--- What is needed ---
Substitute "screen capture" for every occurrence of "screenshot" in the listing below, changing nothing else, and leave the pictures out of your copy.

--- Input records ---

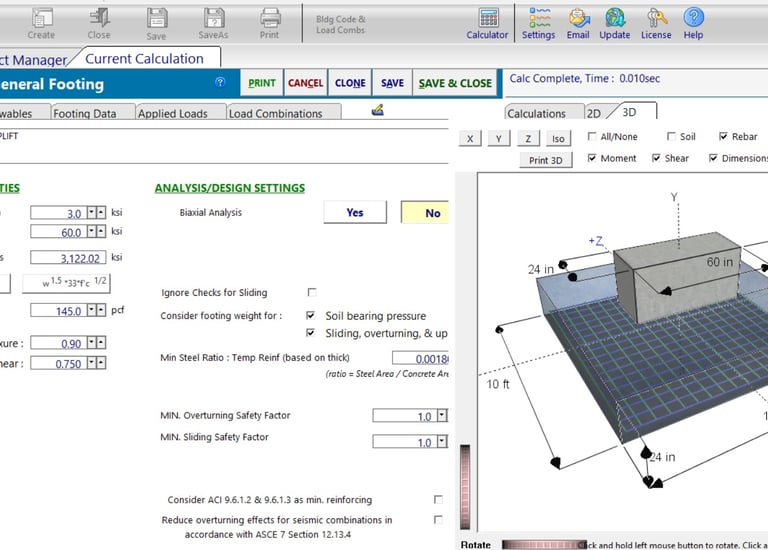Toggle the Rebar checkbox
Image resolution: width=768 pixels, height=550 pixels.
724,137
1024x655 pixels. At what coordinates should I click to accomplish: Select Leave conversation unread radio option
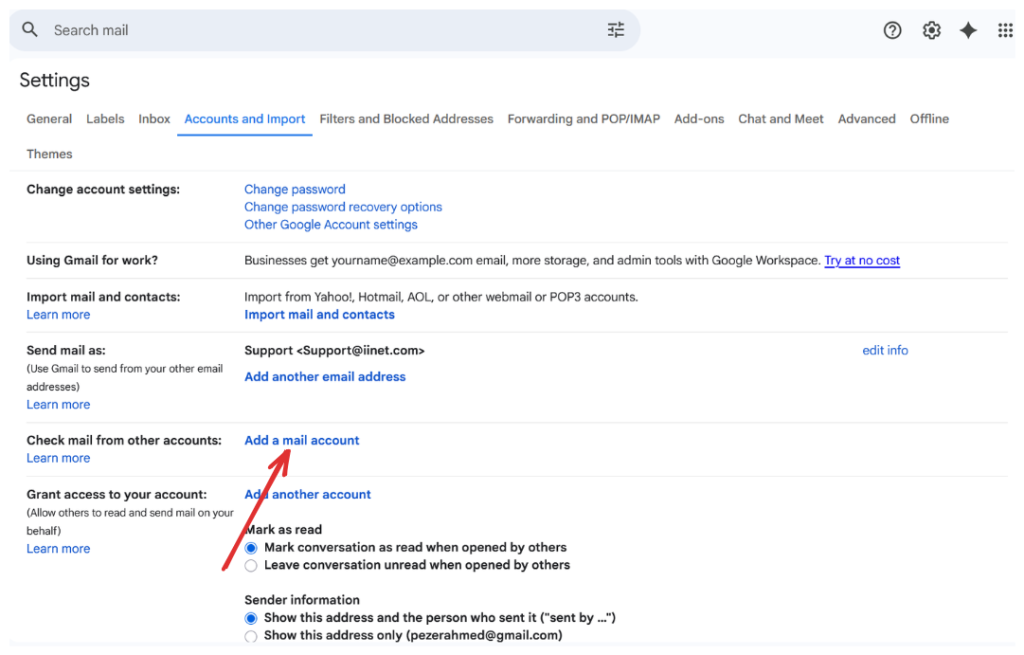[251, 566]
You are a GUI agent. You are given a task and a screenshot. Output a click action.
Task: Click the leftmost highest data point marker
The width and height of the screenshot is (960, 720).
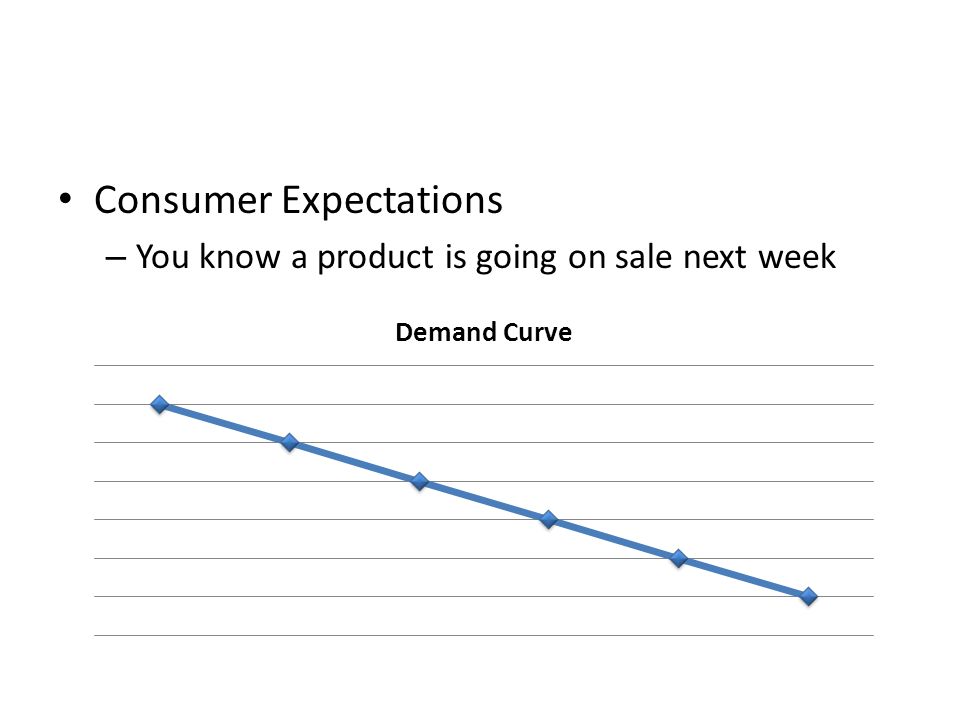coord(160,404)
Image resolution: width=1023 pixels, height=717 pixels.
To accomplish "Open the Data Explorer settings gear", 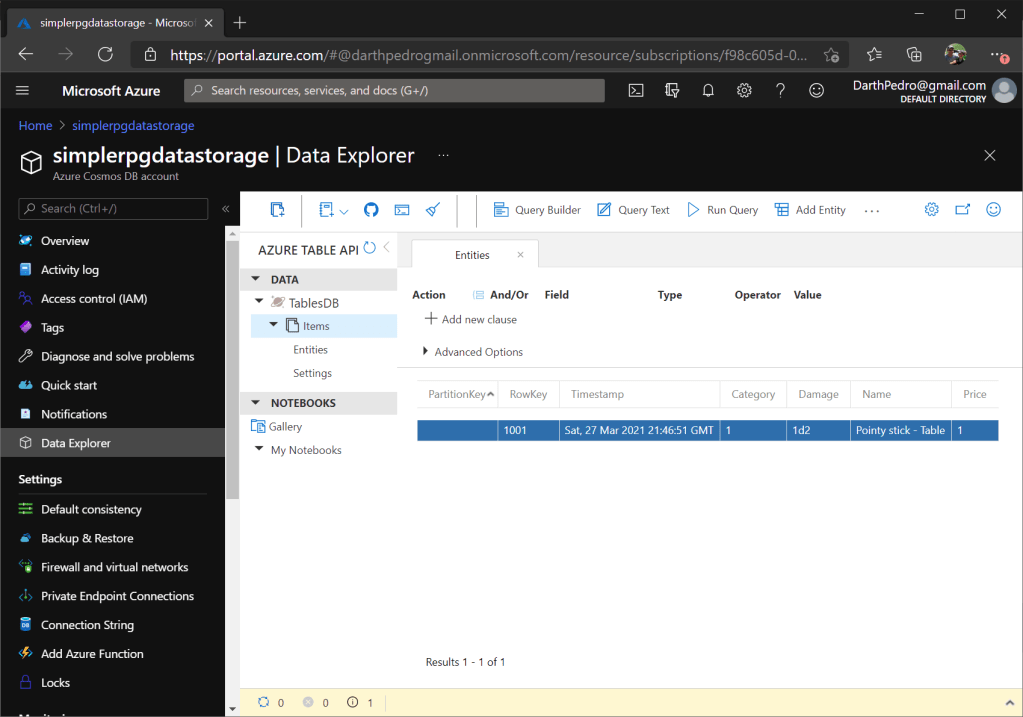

--- Response ---
Toggle the Rebar checkbox
Image resolution: width=768 pixels, height=550 pixels.
724,137
1024x655 pixels. At what coordinates should I click to accomplish: Select Leave conversation unread radio option
[251, 566]
You are a GUI agent. You are given a task and a screen capture. Output a click action.
Task: Click the leftmost highest data point marker
The width and height of the screen capture is (960, 720).
coord(160,404)
Image resolution: width=1023 pixels, height=717 pixels.
To accomplish "Open the Data Explorer settings gear", 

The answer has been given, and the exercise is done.